The Hart of MIT’s Maritime Legacy
By Cassie Martin
Oceans at MIT
August 19, 2015
The MIT Museum is a veritable treasure trove of scientific innovation and discovery. With exhibits ranging from robots and photography to ship models and ocean engineering, there’s never a shortage of interesting artifacts to be found. But what visitors spy in the gallery is only a small percentage of the museum’s intellectual wealth.
Behind the scenes, stacks of old wooden bookshelves and file cabinets house hundreds of thousands of relics documenting MIT’s maritime legacy. Kurt Hasselbalch, curator of the museum’s extensive Hart Nautical Collection, is bringing some of those artifacts to life in a new interactive online exhibit that will focus on the life and career of MIT alum Nathaniel Greene Herreshoff, widely considered the most influential boat designer in modern history.
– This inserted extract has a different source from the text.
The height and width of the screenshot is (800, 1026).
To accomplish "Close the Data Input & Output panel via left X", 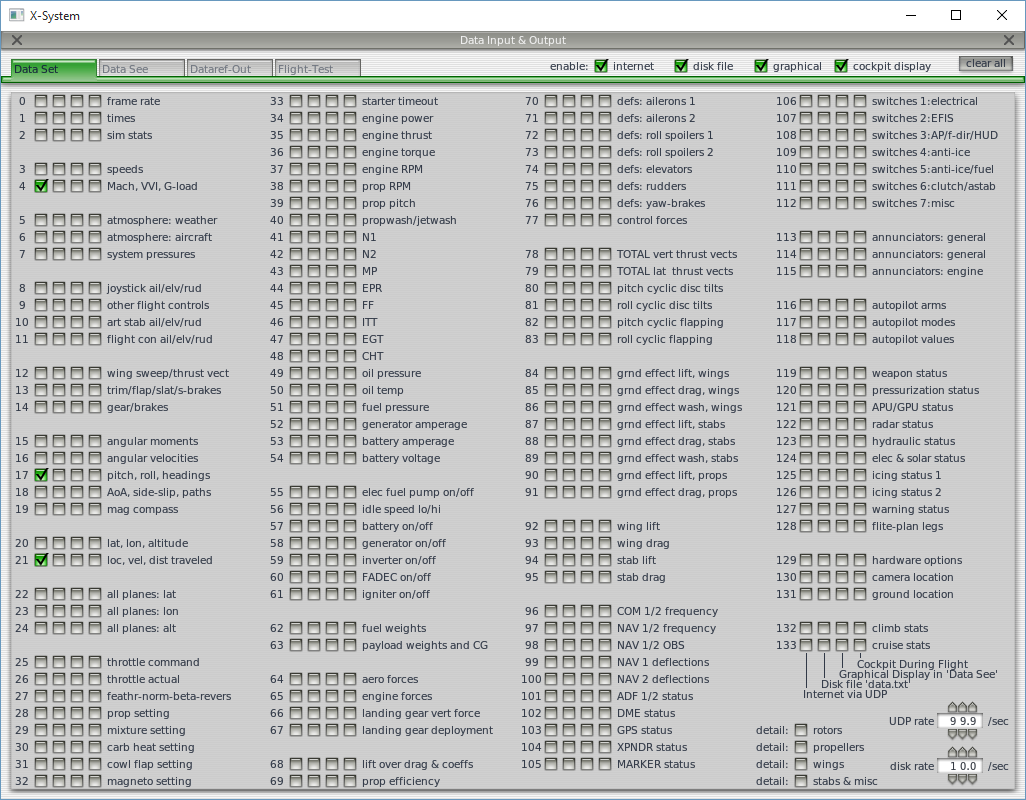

“Herreshoff is quite symbolic of MIT’s excellence and overall contributions to ocean technology,” said Hasselbalch. “He’s the embodiment of what MIT’s founders had in mind—to train people who are affecting big change in the world by contributing to technology and science on a global scale.”
Before enrolling at MIT in 1866, Herreshoff was already a skilled boat designer. As a teenager, he helped his older brother John, who was blind, design wooden sailboats and yachts. But he was more interested in steam engines, which revolutionized global trade and communications. After graduating from MIT with an engineering degree in 1870, Herreshoff went to work for Corliss Steam Engine Company in Providence, Rhode Island, but continued designing for his brother’s company, Herreshoff Manufacturing.
Together the Herreshoff brothers designed and built America’s first steam-powered fishing vessel in 1872, and Nathaniel joined the company soon after. During his tenure, the younger Herreshoff proved himself a maritime maverick. His notable accomplishments include designing six America’s Cup winning yachts in a row—many of which are still winning races today—introducing the world to modern catamarans, designing highly efficient steam engines and the very first ocean-going torpedo boat for the U.S. Navy.
Over the years, MIT Museum has acquired 14,000 original plans for more than 2,600 Herreshoff vessels in addition to thousands of photographs, original artwork, world-class models, and other technical documents. Each day, Hasselbalch fields hundreds of requests for copies of Herreshoff’s plans from around the world. Most people use the plans to update the approximately 400 existing boats, build models and full-scale replicas, and write historical articles, but Hasselbalch hopes to expand access and interest in the collection beyond this small niche.
Instead of keeping Herreshoff’s legacy tucked away, Hasselbalch and other museum curators are working to preserve these artifacts in a 21st century format while simultaneously making them widely accessible. Plans for the upcoming permanent Herreshoff exhibit will not only include an ultimate online archive, but also an interactive physical gallery. Visitors can expect to see rare original plans for America’s Cup winning vessels and other revolutionary designs such as Stiletto—a torpedo-type boat built in 1855—as well as experience what being on board these boats was like firsthand thanks to virtual models displayed on a media wall, among other things.
“We may also do some 3D printing, or manufacture a Herreshoff engine in the Edgerton lab,” said Hasslebalch. “We will have some original steam engines and maybe a small boat that Herreshoff built, as well as models of all his designs.” Other interactive elements will relate to principles of sailing, marine engineering, and hydrodynamics, so the public can understand the reality of designing in a fluid environment.
“We’re now in this era of exploding digital humanities, but there aren’t a lot of these maritime digital collections currently out there,” he said. “MIT has the possibility of leading the way in creating a world class archive for a world class maritime collection.” Hasselbalch and colleagues are currently fundraising to build the exhibit, which will likely debut in 2017.